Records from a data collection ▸
+++

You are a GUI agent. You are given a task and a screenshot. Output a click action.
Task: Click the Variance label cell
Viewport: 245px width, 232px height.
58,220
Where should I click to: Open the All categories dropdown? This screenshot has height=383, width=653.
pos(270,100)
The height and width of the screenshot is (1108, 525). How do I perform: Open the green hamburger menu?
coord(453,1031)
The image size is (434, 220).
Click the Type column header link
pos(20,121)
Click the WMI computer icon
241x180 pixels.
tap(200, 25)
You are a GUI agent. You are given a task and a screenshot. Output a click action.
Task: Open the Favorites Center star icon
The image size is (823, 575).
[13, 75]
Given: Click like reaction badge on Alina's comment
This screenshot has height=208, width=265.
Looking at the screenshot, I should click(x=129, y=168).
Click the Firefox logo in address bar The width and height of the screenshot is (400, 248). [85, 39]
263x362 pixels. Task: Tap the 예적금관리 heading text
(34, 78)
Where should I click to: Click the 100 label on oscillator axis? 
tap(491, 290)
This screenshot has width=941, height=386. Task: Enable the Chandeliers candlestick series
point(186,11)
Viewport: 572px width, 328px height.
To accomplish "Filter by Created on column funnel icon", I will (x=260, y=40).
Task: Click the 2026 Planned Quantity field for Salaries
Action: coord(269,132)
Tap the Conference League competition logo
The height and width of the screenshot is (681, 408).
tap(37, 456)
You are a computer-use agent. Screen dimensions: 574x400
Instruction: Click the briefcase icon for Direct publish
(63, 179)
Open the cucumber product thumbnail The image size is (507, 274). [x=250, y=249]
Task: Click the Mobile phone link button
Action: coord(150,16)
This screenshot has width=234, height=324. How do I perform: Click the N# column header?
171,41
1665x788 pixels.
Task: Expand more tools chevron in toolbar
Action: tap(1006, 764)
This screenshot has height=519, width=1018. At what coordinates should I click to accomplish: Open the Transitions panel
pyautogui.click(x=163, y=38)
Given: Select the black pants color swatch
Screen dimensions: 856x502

+++

THE TASK ▸ Nothing in the data should be altered; please repeat it exactly.

TASK SOLUTION ▸
You are a GUI agent. You are given a task and a screenshot. Output a click action.
Task: Click the Variance label cell
Viewport: 245px width, 232px height.
58,220
Where should I click to: Open the All categories dropdown? This screenshot has height=383, width=653.
pos(270,100)
The height and width of the screenshot is (1108, 525). How do I perform: Open the green hamburger menu?
coord(453,1031)
The image size is (434, 220).
Click the Type column header link
pos(20,121)
Click the WMI computer icon
241x180 pixels.
tap(200, 25)
You are a GUI agent. You are given a task and a screenshot. Output a click action.
Task: Open the Favorites Center star icon
The image size is (823, 575).
[13, 75]
Given: Click like reaction badge on Alina's comment
This screenshot has height=208, width=265.
Looking at the screenshot, I should click(x=129, y=168).
Click the Firefox logo in address bar The width and height of the screenshot is (400, 248). [85, 39]
263x362 pixels. Task: Tap the 예적금관리 heading text
(34, 78)
Where should I click to: Click the 100 label on oscillator axis? 
tap(491, 290)
This screenshot has width=941, height=386. Task: Enable the Chandeliers candlestick series
point(186,11)
Viewport: 572px width, 328px height.
To accomplish "Filter by Created on column funnel icon", I will (x=260, y=40).
Task: Click the 2026 Planned Quantity field for Salaries
Action: coord(269,132)
Tap the Conference League competition logo
The height and width of the screenshot is (681, 408).
tap(37, 456)
You are a computer-use agent. Screen dimensions: 574x400
Instruction: Click the briefcase icon for Direct publish
(63, 179)
Open the cucumber product thumbnail The image size is (507, 274). [x=250, y=249]
Task: Click the Mobile phone link button
Action: coord(150,16)
This screenshot has width=234, height=324. How do I perform: Click the N# column header?
171,41
1665x788 pixels.
Task: Expand more tools chevron in toolbar
Action: tap(1006, 764)
This screenshot has height=519, width=1018. At what coordinates should I click to accomplish: Open the Transitions panel
pyautogui.click(x=163, y=38)
Given: Select the black pants color swatch
Screen dimensions: 856x502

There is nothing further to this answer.